Jinsin pledges JV with US arm of Caymans fund manager

Joint ventures in Chinese asset management have just got a lot more interesting.

Most of the global fund managers lining up to ink joint ventures in Chinese asset management are industry giants, the likes of JPMorgan and Allianz, dealing with local groups that often have provincial or municipal government shareholders. But one of the most innovative agreements involves the US arm of an emerging-market offshore funds manager based in the Cayman Islands on the one hand, and a wholly private sector Chinese partner on the other.

Shimoda Capital Advisors is a financial consultant and money manager, primarily of emerging market funds, including private equity vehicles, and of funds of funds. Based in the Caymans but with SEC- and FSA- registered entities in the US and the UK, its clients are mainly offshore institutional investors, private banks and high-net worth individuals. Its US arm has signed an agreement with Shanghai-based Jinsin Trust and Investment Company, a wholly private company which manages $1.2 billion worth of fixed income, private equity and public equity funds in China; and runs brokerage, research and investment banking businesses.

Once the China Securities Regulatory Commission approves the JV application, Jinsin will establish a fund management company, Western Explorer, in which Shimoda will take a stake. Western Explorer funds will be offered to domestic investors and invest in companies listed on the Shanghai or Shenzhen stock exchanges that are based in, or have strong business ties with, China's western provinces.

"The managers at Jinsin have extensive experience in China's west, and see government initiatives to develop the region as providing a great upside in western companies," says Seth Freeman, a managing director at Shimoda and CEO of San Francisco-based EM Capital, which helped execute the Shimoda-Jinsin deal.

The two sides also are keen for Western Explorer to launch funds available for international investors, once CSRC approves such a move. "There are a couple of ways of doing it," Freeman notes. "Shimoda could manage the funds with Jinsin acting as our co-advisor...I'd hope some kind of arrangement is just a few years away."

So how did this deal come about? Freeman says it was a matter for both sides to find the right partner.

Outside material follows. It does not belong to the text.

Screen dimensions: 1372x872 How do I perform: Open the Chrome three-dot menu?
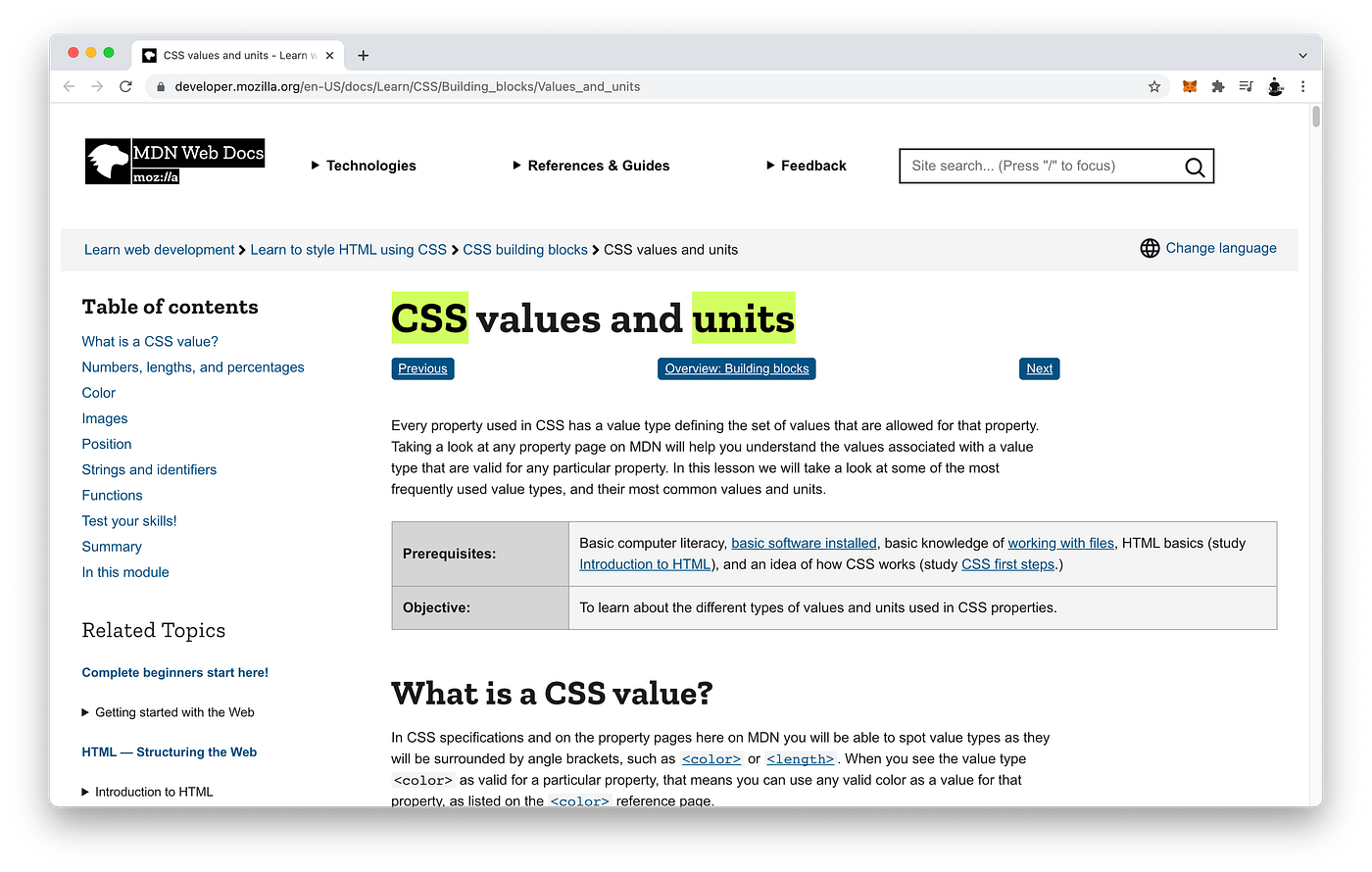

Jinsin had been in talks with a large international financial company about entering an asset management JV. But it wanted more in the way of service and technological sharing. Shimoda, on the other hand, had negotiated with several potential domestic partners but was sceptical about the approach of global banks providing a lot of pro bono work in the hope of getting a quid pro quo down the line.

Jinsin and Shimoda met via a matchmaker, Honolulu-based United Horizon Investment Group (UHIG), a financial services boutique with Asian expertise. UHIG's CFO, Hanney Yin, had contacts at Jinsin and knew the firm sought a foreign advisor and partner for asset management. She also knew of Shimoda's emerging markets background, and put it in touch with Freeman and David Mapley, Shimoda's CEO.

Freeman says the relationship kicked off not with promises but with Jinsin paying fees for Shimoda's advisory services. "Jinsin is committing substantial resources to create a first-rate fund management company and is embracing international standards," he says. "The environment there is really more midtown Manhattan than an emerging market in terms of the commitment to get things done."

He adds Jinsin is an attractive partner not just because it pays up front for services, but because its shrewd private-sector approach to adopting information and skills, and its ability to be creative and differentiate its products.

Like all fund management JV applications now sitting with the CSRC, the details of ownership and management have yet to be finalized. Freeman says the actual JV is the second step after getting Western Explorer off the ground. He adds that based on the aggressive corporate style at Jinsin, these issues can be resolved without too much difficulty. "The principle is that Jinsin wants Western Explorer to be top class, and it recognizes the value of having foreign partners," he says.